There's a sunrise every morning. Roger and I have been around long enough to have seen 23,000 of them. In our combined 120 years we've also seen a lot of joy and sorrow, so we tend to be pretty philosophical about life. We are highly opinionated; our families find us a bit bristly, and we've been known to have a row every now and then. We stay pretty much to ourselves, have a few friends who we break bread with, but for the most part, it's just the two of us and the cat day in and day out. We enjoy each other's company immensely, and we can happily spend hours and hours in our silence and solitude. Life, for us, is almost exactly how we want it.

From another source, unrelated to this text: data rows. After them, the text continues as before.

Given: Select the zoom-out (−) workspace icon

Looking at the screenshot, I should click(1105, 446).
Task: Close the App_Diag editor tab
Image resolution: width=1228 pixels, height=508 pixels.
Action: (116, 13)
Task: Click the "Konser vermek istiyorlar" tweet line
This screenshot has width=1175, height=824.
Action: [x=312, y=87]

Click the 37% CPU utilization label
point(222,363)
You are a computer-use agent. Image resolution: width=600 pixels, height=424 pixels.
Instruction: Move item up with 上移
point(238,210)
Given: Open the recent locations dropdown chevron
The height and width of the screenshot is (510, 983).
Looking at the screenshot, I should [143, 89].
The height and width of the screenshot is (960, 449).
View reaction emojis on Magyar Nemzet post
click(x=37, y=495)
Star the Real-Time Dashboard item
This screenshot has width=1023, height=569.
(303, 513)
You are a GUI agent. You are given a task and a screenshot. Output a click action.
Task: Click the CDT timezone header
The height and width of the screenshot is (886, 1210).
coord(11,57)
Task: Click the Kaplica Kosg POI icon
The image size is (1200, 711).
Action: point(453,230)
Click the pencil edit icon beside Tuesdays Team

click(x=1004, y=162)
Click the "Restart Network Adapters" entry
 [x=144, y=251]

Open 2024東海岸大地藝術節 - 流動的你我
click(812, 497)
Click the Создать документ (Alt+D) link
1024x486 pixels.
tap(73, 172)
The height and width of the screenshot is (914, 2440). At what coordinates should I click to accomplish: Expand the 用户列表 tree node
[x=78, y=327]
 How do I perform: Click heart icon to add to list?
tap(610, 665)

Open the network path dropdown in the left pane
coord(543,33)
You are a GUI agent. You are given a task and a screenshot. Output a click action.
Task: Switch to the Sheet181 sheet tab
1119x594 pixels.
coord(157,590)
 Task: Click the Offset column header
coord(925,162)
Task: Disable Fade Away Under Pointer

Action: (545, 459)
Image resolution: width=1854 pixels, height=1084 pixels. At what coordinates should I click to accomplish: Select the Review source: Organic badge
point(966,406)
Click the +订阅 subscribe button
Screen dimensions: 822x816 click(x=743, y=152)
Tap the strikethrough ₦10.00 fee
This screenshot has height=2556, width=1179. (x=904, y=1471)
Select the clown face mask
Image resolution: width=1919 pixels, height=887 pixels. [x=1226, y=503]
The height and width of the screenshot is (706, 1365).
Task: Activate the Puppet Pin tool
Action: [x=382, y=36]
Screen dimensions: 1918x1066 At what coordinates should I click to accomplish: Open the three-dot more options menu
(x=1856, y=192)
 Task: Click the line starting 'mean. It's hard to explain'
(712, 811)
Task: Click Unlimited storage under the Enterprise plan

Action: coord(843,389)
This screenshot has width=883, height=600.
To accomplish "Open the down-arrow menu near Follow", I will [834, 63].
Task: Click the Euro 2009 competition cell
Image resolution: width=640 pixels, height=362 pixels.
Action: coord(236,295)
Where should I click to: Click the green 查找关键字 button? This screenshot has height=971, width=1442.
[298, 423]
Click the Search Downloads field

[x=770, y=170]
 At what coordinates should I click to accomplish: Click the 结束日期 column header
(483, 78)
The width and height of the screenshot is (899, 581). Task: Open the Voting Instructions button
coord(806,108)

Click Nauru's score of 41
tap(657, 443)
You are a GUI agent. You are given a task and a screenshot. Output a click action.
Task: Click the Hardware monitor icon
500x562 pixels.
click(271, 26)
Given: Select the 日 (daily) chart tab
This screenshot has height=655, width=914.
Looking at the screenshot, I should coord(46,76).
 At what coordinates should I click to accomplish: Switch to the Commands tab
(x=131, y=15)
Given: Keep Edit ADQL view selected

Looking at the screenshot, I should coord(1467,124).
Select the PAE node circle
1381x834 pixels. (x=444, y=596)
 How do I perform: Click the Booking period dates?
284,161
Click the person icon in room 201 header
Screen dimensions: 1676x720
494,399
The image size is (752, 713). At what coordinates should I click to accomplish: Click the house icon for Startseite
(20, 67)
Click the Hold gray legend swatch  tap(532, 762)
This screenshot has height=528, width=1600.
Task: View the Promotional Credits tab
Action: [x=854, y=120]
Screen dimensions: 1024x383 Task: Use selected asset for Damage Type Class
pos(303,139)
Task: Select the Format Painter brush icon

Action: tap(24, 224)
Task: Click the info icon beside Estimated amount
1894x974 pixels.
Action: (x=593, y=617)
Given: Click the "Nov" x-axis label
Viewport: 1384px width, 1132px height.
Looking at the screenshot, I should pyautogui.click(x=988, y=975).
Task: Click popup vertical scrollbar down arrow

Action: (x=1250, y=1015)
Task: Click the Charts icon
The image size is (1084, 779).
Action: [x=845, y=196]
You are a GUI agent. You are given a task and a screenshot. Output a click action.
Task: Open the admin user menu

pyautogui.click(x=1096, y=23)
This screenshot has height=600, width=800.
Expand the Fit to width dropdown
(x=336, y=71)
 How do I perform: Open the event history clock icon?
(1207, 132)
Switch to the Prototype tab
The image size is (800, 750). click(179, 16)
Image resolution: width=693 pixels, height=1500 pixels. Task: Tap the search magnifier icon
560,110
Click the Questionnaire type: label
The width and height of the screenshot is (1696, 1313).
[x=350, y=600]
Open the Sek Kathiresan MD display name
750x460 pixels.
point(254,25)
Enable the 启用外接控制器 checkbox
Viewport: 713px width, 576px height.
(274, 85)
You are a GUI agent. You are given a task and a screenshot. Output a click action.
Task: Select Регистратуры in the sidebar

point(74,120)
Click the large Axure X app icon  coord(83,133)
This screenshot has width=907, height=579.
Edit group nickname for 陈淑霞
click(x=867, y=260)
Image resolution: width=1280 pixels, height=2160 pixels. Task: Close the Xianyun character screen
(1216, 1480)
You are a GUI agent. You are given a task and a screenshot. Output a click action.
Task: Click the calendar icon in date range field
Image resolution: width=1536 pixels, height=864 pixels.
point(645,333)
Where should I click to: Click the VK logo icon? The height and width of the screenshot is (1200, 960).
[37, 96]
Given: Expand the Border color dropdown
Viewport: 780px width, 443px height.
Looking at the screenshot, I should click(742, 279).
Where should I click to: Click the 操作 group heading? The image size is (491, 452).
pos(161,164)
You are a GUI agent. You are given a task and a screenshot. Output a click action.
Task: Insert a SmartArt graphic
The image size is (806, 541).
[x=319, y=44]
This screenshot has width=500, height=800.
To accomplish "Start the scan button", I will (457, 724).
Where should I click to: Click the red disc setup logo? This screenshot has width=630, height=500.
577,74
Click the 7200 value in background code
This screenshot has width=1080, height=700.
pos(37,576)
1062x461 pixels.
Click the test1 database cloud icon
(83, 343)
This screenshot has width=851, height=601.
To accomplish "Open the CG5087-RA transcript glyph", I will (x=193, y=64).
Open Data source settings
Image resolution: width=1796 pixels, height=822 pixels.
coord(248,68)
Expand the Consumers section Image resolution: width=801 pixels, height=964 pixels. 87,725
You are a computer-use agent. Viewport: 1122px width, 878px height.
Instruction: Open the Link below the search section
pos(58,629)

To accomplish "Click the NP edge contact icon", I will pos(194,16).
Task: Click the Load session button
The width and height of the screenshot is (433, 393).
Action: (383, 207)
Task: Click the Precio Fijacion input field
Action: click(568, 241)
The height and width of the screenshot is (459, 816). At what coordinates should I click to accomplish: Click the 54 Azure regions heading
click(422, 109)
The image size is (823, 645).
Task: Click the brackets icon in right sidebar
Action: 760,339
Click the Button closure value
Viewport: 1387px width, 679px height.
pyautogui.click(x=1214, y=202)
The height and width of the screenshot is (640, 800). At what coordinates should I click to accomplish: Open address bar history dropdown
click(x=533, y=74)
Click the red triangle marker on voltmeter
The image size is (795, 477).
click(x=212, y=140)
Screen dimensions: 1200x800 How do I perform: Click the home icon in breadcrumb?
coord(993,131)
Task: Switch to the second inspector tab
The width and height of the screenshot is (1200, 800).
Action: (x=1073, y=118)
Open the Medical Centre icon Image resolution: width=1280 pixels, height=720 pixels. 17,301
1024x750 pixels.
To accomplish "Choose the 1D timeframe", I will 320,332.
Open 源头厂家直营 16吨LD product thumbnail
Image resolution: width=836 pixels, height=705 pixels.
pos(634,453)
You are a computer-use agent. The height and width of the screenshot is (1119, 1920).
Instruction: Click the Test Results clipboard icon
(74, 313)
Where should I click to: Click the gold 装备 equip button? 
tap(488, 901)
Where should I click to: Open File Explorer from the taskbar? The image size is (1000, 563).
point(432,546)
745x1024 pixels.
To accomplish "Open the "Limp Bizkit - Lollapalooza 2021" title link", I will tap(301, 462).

So, why do we make an effort to stay engaged with the world, read the news, and complain about it? We've got our 2 1/2 acres, our south-facing house where eagles circle overhead on a good day, and a yard that attracts a wandering bobcat every now and then. We grow our own organic veggies, make stir fries with spicy tofu or tempeh, and enjoy a bottle of fine red wine with dinner every night. We laugh with Jon Stewart and Stephen Colbert, we dance to music that streams out of our iPod. We're in good health, our families are as well. We hike beautiful trails on this good earth. We've got high-speed internet. What more could we ask for?

Life is good.

It's just that we take it so damned seriously. We can hardly believe how different the bigger world is from how we'd like it to be, how we think it could be. We can't seem to get over that, or how the leadership of our country acts so irresponsibly and worse, unconstitutionally. We ponder how things would be different if conquest and fortune were not always at the root of power. What would all of our 120 years have been like if cooperation and community were at the root instead? We have never believed that growing old meant relinquishing or denouncing our idealism. In fact, maintaining ideals into old age is the real fountain of youth and quite an aphrodisiac. We don't know how to be complacent. We never shrug off a terrible president, an illegal war, or our struggling planet. After all this time, we still take it all very seriously, even while we are laughing, clinking our wine glasses and toasting something at the end of every day.
Twenty-three thousand sunrises and sunsets and still waiting for the best of all possible worlds. We're not hopeful, but we'll never give up.

*****
Hope you've all sent a photo depicting the element "air" for this week's Good Planets to susannah at dccnet dot com. I sent mine in! Check out Wanderin Weeta.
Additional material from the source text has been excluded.